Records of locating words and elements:
::::

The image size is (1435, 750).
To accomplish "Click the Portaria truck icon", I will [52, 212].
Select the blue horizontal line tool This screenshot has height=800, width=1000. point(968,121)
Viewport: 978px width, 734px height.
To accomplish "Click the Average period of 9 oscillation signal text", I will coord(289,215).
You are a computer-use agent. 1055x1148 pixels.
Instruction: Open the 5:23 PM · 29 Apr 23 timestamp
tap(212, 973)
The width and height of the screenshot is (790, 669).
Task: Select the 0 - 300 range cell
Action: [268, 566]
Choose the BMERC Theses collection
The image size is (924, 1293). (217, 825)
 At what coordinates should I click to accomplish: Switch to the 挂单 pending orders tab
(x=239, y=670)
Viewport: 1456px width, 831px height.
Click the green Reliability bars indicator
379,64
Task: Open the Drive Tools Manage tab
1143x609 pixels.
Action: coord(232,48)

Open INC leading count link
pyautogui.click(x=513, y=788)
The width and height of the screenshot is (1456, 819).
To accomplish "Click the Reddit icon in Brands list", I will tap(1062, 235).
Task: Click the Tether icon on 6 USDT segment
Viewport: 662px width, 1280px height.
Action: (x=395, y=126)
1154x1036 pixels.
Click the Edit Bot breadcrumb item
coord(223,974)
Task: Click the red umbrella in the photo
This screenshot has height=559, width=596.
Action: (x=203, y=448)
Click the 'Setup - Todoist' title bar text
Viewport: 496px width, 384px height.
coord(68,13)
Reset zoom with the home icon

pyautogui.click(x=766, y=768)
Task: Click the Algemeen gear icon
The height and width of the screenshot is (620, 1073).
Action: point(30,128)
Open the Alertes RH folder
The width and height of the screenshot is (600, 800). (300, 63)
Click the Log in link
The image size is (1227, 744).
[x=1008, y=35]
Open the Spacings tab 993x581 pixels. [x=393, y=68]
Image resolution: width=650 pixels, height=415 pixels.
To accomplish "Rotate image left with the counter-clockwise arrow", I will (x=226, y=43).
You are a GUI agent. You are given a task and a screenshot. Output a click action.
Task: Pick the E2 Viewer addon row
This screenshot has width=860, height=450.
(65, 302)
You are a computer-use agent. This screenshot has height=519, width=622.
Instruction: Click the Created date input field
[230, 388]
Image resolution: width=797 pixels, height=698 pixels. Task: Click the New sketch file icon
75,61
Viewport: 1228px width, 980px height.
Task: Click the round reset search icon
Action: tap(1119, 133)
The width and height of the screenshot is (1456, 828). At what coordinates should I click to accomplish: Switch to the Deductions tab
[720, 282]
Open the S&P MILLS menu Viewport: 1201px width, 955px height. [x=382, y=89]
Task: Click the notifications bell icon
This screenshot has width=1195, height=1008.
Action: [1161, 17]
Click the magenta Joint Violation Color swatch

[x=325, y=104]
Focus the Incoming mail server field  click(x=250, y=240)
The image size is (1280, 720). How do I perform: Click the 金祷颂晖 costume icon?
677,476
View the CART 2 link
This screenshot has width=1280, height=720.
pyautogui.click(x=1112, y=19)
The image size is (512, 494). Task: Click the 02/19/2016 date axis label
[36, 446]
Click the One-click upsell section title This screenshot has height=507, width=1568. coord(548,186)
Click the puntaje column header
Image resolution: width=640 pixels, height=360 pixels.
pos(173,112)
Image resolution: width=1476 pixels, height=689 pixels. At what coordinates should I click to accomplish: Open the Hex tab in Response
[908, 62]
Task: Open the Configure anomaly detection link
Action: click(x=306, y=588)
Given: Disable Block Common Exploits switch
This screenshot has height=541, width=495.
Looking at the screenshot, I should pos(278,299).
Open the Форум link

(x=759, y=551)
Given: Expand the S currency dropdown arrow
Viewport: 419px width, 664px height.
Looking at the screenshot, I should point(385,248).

::::

=== Stated problem ===
Convert the lines above into a JSON list of strings, one string per line and with blank lines left out, starting with the very first line and going on through the line with "coord(68,13)". Include only those lines.

=== Exercise result ===
[
  "The image size is (1435, 750).",
  "To accomplish \"Click the Portaria truck icon\", I will [52, 212].",
  "Select the blue horizontal line tool This screenshot has height=800, width=1000. point(968,121)",
  "Viewport: 978px width, 734px height.",
  "To accomplish \"Click the Average period of 9 oscillation signal text\", I will coord(289,215).",
  "You are a computer-use agent. 1055x1148 pixels.",
  "Instruction: Open the 5:23 PM · 29 Apr 23 timestamp",
  "tap(212, 973)",
  "The width and height of the screenshot is (790, 669).",
  "Task: Select the 0 - 300 range cell",
  "Action: [268, 566]",
  "Choose the BMERC Theses collection",
  "The image size is (924, 1293). (217, 825)",
  " At what coordinates should I click to accomplish: Switch to the 挂单 pending orders tab",
  "(x=239, y=670)",
  "Viewport: 1456px width, 831px height.",
  "Click the green Reliability bars indicator",
  "379,64",
  "Task: Open the Drive Tools Manage tab",
  "1143x609 pixels.",
  "Action: coord(232,48)",
  "Open INC leading count link",
  "pyautogui.click(x=513, y=788)",
  "The width and height of the screenshot is (1456, 819).",
  "To accomplish \"Click the Reddit icon in Brands list\", I will tap(1062, 235).",
  "Task: Click the Tether icon on 6 USDT segment",
  "Viewport: 662px width, 1280px height.",
  "Action: (x=395, y=126)",
  "1154x1036 pixels.",
  "Click the Edit Bot breadcrumb item",
  "coord(223,974)",
  "Task: Click the red umbrella in the photo",
  "This screenshot has height=559, width=596.",
  "Action: (x=203, y=448)",
  "Click the 'Setup - Todoist' title bar text",
  "Viewport: 496px width, 384px height.",
  "coord(68,13)"
]